Thursday, January 22, 2004
Cooley Unwilling to Fight Corruption, Opponent Says in Belmont Campaign Kickoff
By a MetNews Staff Writer
Los Angeles District Attorney Steve Cooley is unwilling to fight corruption and should be replaced by someone who is, one of his five challengers said yesterday at a the first press conference of his campaign.
Roger Carrick spoke to a sparse crowd of print and broadcast reporters across the street from the site at which the Belmont Learning Center was to be built by the Los Angeles Unified School District.
“The facts are very clear, someone broke the law at Belmont,” Carrick said, but no one was prosecuted.
Carrick, an environmental lawyer, said the Belmont site would be the first of several stops along a “Cooley Trail of Shame.” Later stops, he suggested, would include the Rampart police station and other locations where Cooley has chosen not to prosecute corruption or environmental crimes.
Carrick, who was flanked yesterday by local League of Conservation Voters President Andi Liebenbaum and former Deputy Mayor—and onetime state elections watchdog—Tom Houston, was special counsel to LAUSD Inspector General Don Mullinax in connection with Belmont.
Mullinax produced an exhaustive report on Belmont in September 1999, suggesting possible violations of environmental, hazardous waste and education laws.
Then-District Attorney Garcetti concluded that there was no basis for any prosecution, a judgment that was vigorously criticized by Cooley during the last campaign. Cooley said he broadened the investigation’s scope, but still found no financial crimes, including bribery, grand theft or securities law violations.
That conclusion was disputed by Cooley’s former Belmont special prosecutor, Anthony Patchett, who is also running for district attorney. Patchett has said that “without a doubt” there was enough evidence to take the case to the grand jury.
The problem, Carrick said yesterday, is that “we don’t have a prosecutor who will back up an aggressive inspector general.”

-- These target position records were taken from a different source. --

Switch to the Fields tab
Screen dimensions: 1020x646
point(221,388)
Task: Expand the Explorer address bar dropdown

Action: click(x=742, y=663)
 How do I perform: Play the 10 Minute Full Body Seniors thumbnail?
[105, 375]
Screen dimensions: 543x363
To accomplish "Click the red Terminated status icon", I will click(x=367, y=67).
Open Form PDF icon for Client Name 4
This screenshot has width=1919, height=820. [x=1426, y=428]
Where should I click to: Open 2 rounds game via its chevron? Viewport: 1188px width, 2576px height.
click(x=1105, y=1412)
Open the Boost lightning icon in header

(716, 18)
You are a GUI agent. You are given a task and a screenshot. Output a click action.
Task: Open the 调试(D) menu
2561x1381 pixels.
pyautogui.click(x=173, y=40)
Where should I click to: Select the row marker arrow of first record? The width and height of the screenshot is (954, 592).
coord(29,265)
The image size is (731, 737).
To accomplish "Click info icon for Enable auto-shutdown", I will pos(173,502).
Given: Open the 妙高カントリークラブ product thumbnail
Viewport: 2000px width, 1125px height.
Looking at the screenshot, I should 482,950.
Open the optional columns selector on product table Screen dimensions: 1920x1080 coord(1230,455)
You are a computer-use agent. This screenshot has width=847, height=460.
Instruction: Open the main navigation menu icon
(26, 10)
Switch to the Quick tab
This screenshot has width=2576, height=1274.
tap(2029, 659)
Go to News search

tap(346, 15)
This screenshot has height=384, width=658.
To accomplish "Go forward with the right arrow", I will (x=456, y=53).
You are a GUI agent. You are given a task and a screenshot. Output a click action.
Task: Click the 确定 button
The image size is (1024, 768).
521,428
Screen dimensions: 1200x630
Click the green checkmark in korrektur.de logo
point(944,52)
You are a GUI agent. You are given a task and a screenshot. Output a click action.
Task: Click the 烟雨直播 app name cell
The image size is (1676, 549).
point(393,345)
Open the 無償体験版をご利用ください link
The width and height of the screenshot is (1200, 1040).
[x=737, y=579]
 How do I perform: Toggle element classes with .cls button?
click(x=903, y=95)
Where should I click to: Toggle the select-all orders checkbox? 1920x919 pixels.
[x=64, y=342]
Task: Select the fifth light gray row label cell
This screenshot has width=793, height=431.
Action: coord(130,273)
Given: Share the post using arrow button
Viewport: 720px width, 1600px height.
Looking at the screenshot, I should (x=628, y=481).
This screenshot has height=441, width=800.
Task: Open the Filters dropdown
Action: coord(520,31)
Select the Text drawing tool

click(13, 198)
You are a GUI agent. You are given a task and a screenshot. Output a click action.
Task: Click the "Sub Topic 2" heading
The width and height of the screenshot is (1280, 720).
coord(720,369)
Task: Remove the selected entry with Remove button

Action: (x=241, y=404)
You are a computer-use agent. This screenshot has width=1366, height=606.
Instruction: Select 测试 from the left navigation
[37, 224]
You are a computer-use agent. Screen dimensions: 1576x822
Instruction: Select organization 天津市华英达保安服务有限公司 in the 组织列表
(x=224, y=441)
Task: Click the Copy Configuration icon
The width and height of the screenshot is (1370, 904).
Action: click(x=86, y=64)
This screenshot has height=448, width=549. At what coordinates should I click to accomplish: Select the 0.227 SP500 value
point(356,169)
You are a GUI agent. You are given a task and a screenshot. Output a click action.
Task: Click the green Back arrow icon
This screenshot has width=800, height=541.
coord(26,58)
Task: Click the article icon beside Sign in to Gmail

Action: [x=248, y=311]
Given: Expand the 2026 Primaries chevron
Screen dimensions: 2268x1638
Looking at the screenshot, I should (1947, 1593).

He said he would pattern himself after New York’s Democratic Attorney General Elliot Spitzer. Carrick, who described himself as the “green Democrat” in the officially nonpartisan race, explained that Spitzer has been “kicking butt” in cases against wealthy and powerful lawbreakers, while Cooley has overseen “a culture that refuses to go after all the crimes.”
Deputy District Attorney Tom Higgins is also running for district attorney, as are former Los Angeles City Councilman Nick Pacheco and Deputy District Attorney Denise Moehlman.